(Records Opens)

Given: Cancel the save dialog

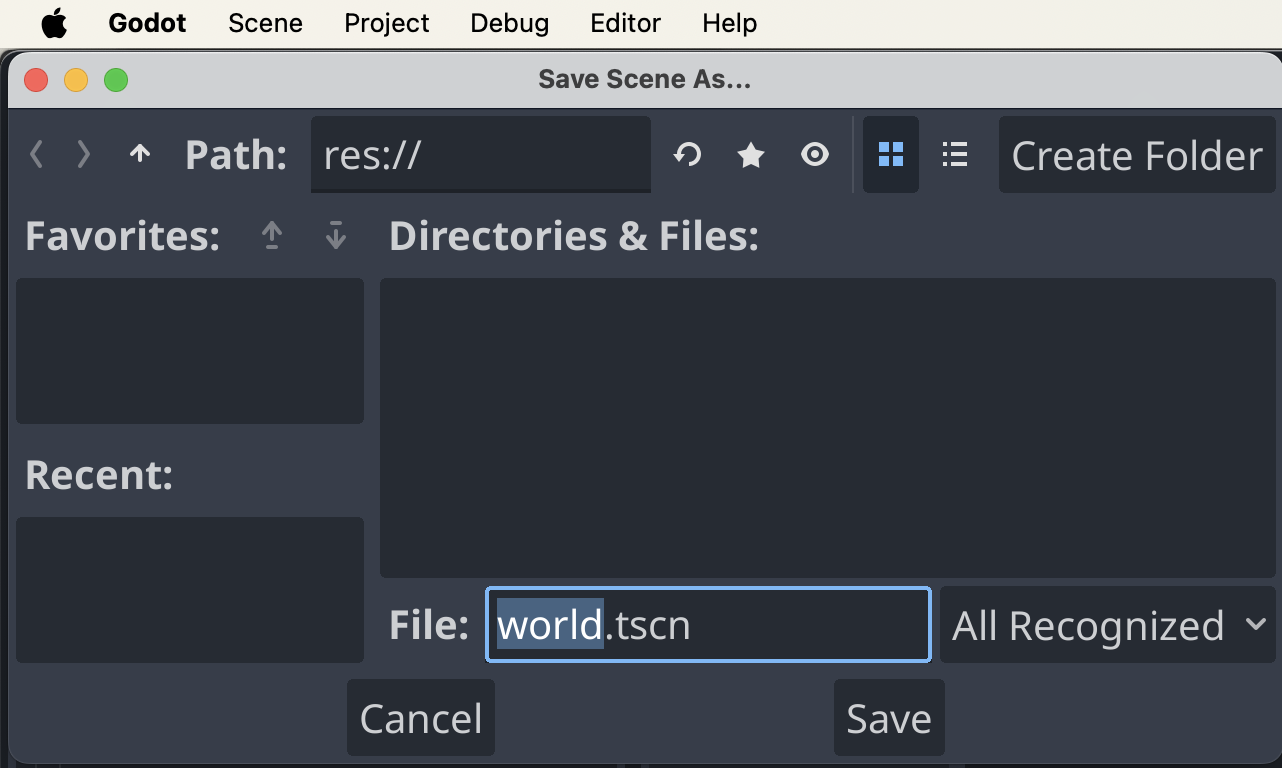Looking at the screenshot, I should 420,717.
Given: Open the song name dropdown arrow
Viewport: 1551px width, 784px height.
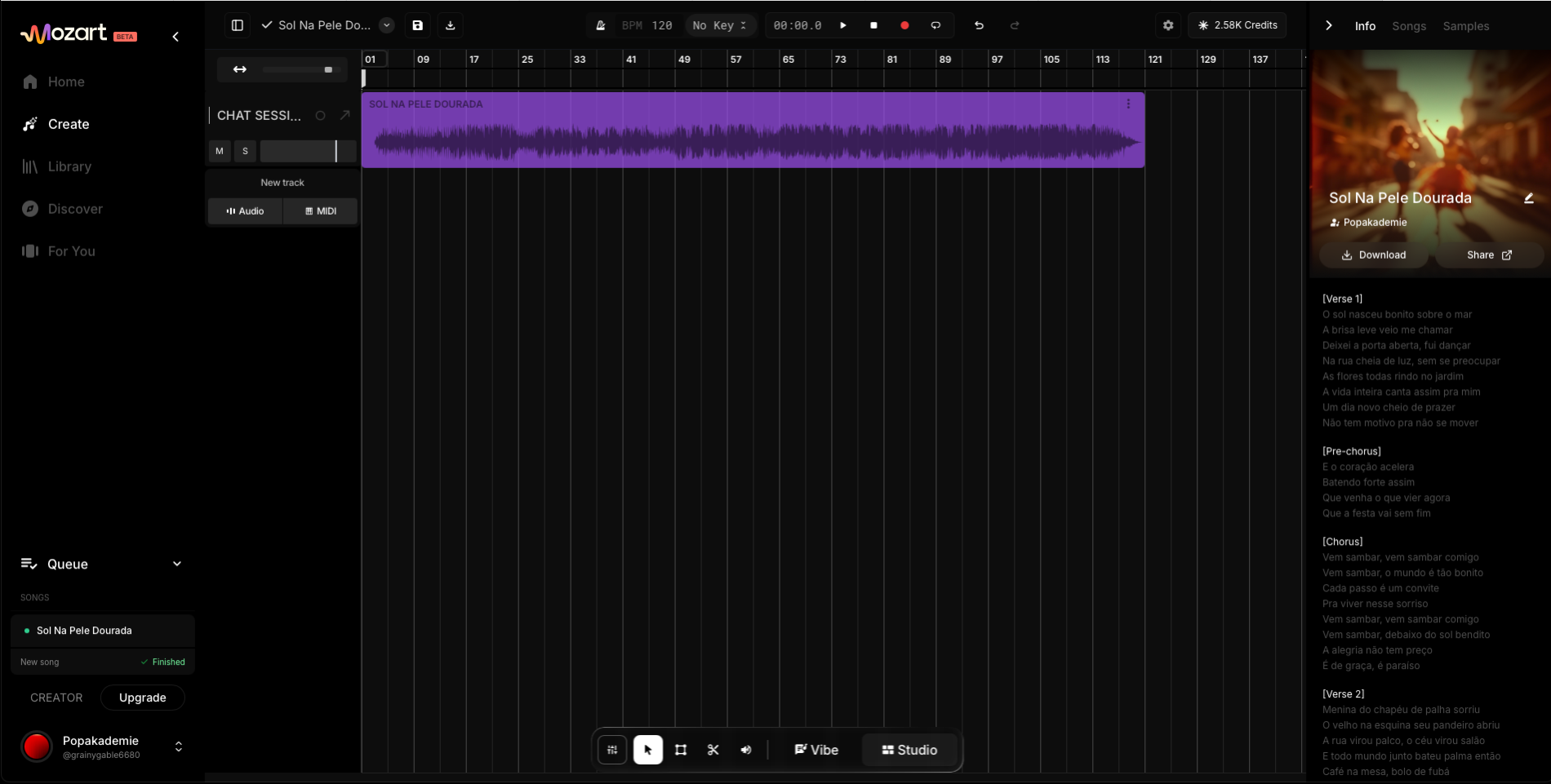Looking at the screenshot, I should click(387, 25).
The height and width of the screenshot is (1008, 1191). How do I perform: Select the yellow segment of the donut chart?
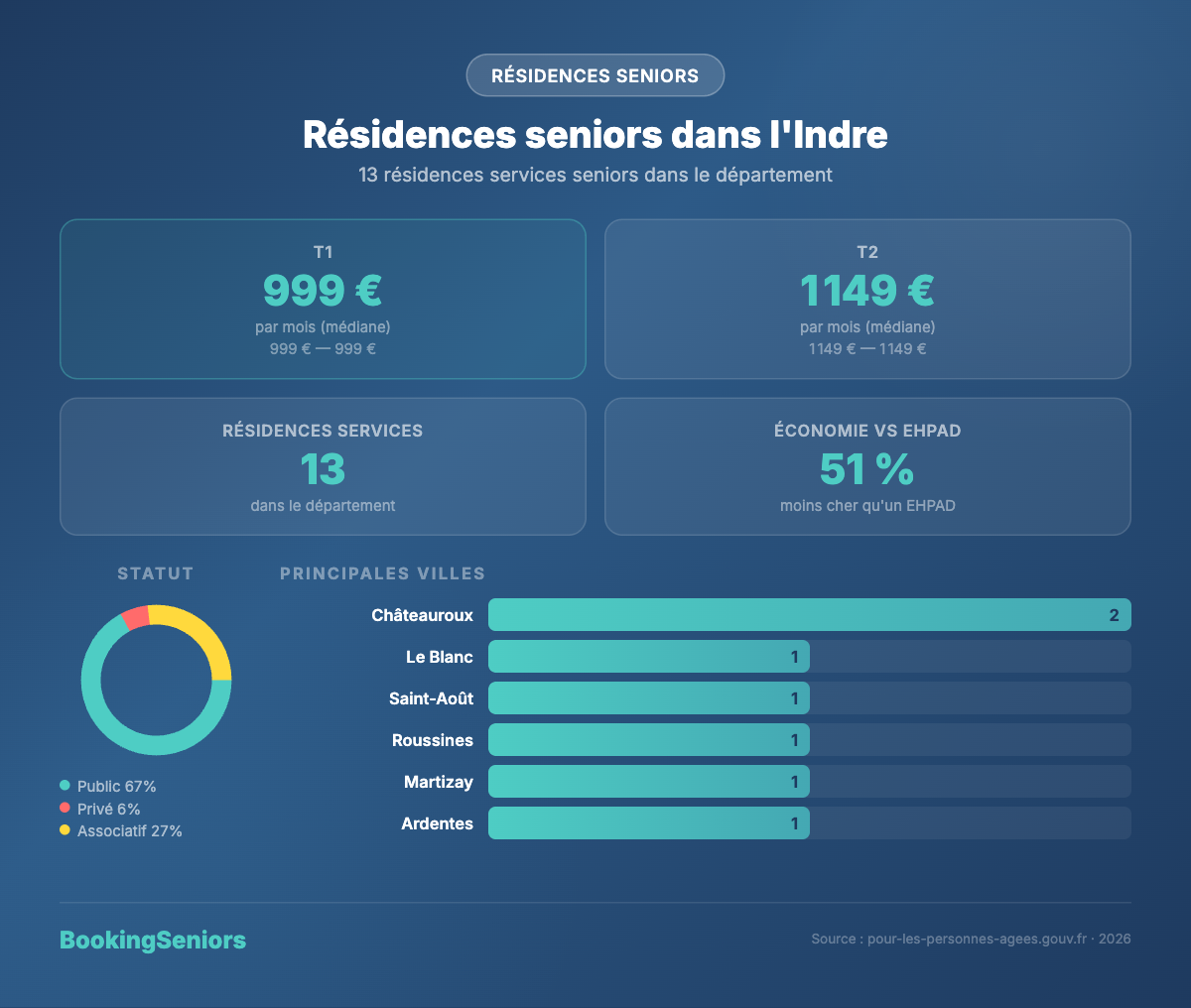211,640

(Records Closes)

Exercise objective -
Copy the preceding data in full and word for word, dropping its pictures.

Exercise result -
Given: Cancel the save dialog

Looking at the screenshot, I should 420,717.
Given: Open the song name dropdown arrow
Viewport: 1551px width, 784px height.
Looking at the screenshot, I should click(387, 25).
The height and width of the screenshot is (1008, 1191). How do I perform: Select the yellow segment of the donut chart?
211,640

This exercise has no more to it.